YOUR TASKS
1. From the FIBT World Championships 2008 text, list each earlier year in which Altenberg hosted the championships, with the event given for that year.
2. Using the FIBT World Championships 2008 text, decide whether each statement agrees with it. Answer yes or no, and quote the words that decide it.
(a) Skeleton training took place February 12–14.
(b) Practice for men's and women's bobsleigh on February 12 was cancelled because of fog.
(c) All 30 scheduled sleds finished the two-man event.
3. Carry the FIBT World Championships 2008 text forward from its last sentence.

QUOTED TEXT
The FIBT World Championships 2008 ran February 11–24, 2008 in Altenberg, Germany for the fifth time, having done so in 1991 (bobsleigh), 1994 (skeleton), 1999 (skeleton), and 2000 (men's bobsleigh). It is the first time Altenberg has hosted all of those events at one championship, and also includes the mixed team event (one run each of men's skeleton, women's skeleton, 2-man bobsleigh, and 2-women bobsleigh) that debuted at the 2007 championships. Training for the events took place February 12–14 for two-man and two-woman bobsleigh, and February 19–20 for skeleton and four-man bobsleigh.

Non-competitive events
Practice for men's and women's bobsleigh was cancelled on February 12 to fog and moist air which affected track visibility. Additional training took place on the 13th.

Bobsleigh

Two man
February 16–17, 2008. 30 sleds were scheduled to compete. 26 sleds finished with one team disqualified after the first run, one team not finishing the second run, and two teams not starting after the third run. Lange and Kuske won their third two-man world championship and fifth overall.

SOURCE DATA
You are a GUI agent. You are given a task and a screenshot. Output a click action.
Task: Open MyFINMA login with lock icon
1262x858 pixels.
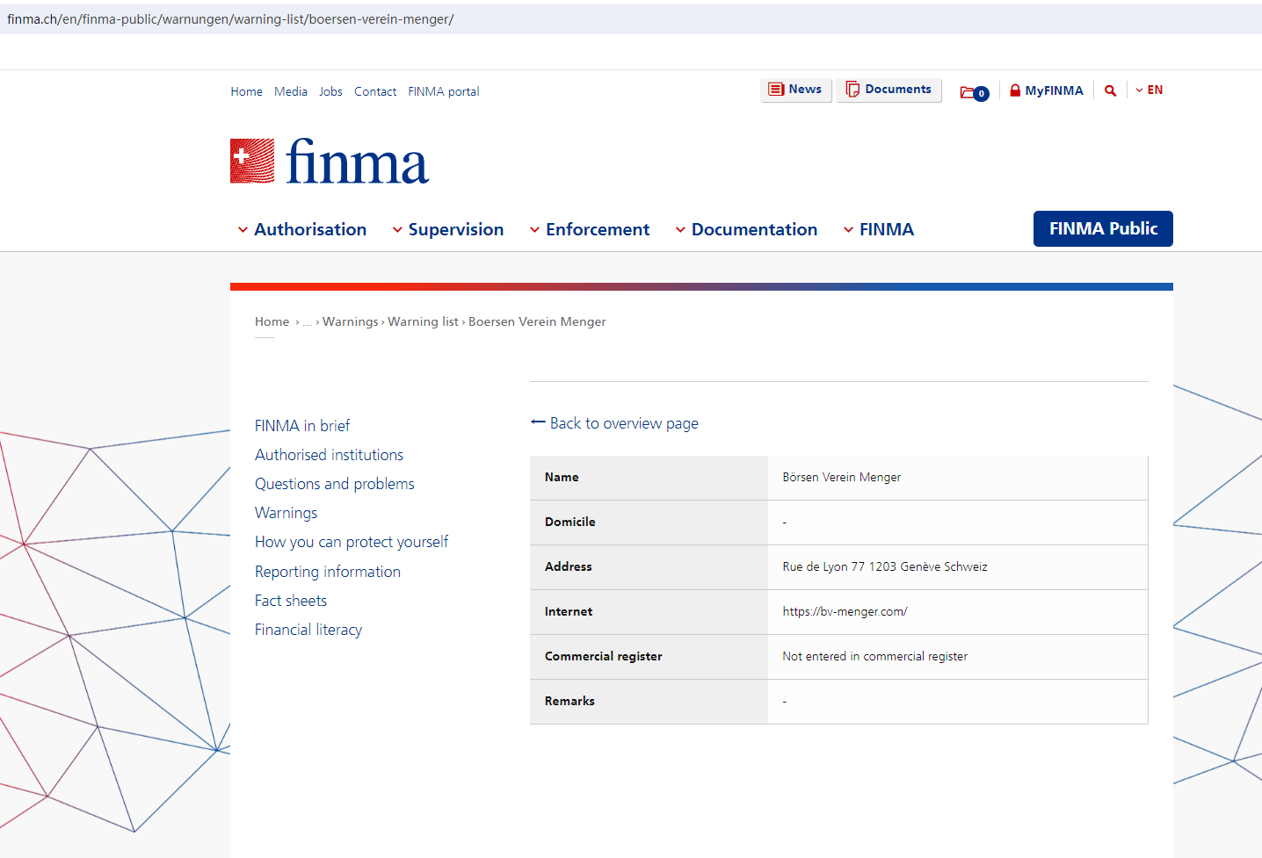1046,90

RESPONSE LIST
1.
- 1991: bobsleigh
- 1994: skeleton
- 1999: skeleton
- 2000: men's bobsleigh

2.
(a) No: "February 19–20 for skeleton and four-man bobsleigh"
(b) Yes: "Practice for men's and women's bobsleigh was cancelled on February 12 to fog and moist air which affected track visibility"
(c) No: "26 sleds finished with one team disqualified after the first run"

3.
Four man
February 23–24, 2008. 24 sleds competed with 20 finishing. Lange swept both events with the fastest times in each heat. It was his second sweep at the FIBT World Championships, having done so in 2003 and his third overall, counting the 2006 Winter Olympics.

Two woman
February 15–16, 2008. 25 sleds were scheduled to compete. 23 sleds actually did with one withdrawing after the first run, one withdrawing after the second run, and two crashing out during the fourth run. This event marks the first ever sweep in the bobsleigh part of the championships' history and only the second time ever in any event in the championships' history with Austria being the first to do so in skeleton at Igls in 1991. Counting the 2006 Winter Olympics in Turin, this is Kiriasis's fourth straight World or Olympic championships in this event. Several crashes occurred the two-day event.

Skeleton

Men
February 21–22, 2008. Bromley is the first British athlete to win a world championship since 1965. Changing ice conditions complicated the sliding, causing five top sliders to leave their starting grooves.

Women
February 22–23, 2008. Huber won her second gold of the while Uhlaender won her second medal of the championships. It was Germany's fourth gold at the championships.

Mixed team
February 18, 2008. Six teams took part in the event. Germany won their second gold medal in these championships.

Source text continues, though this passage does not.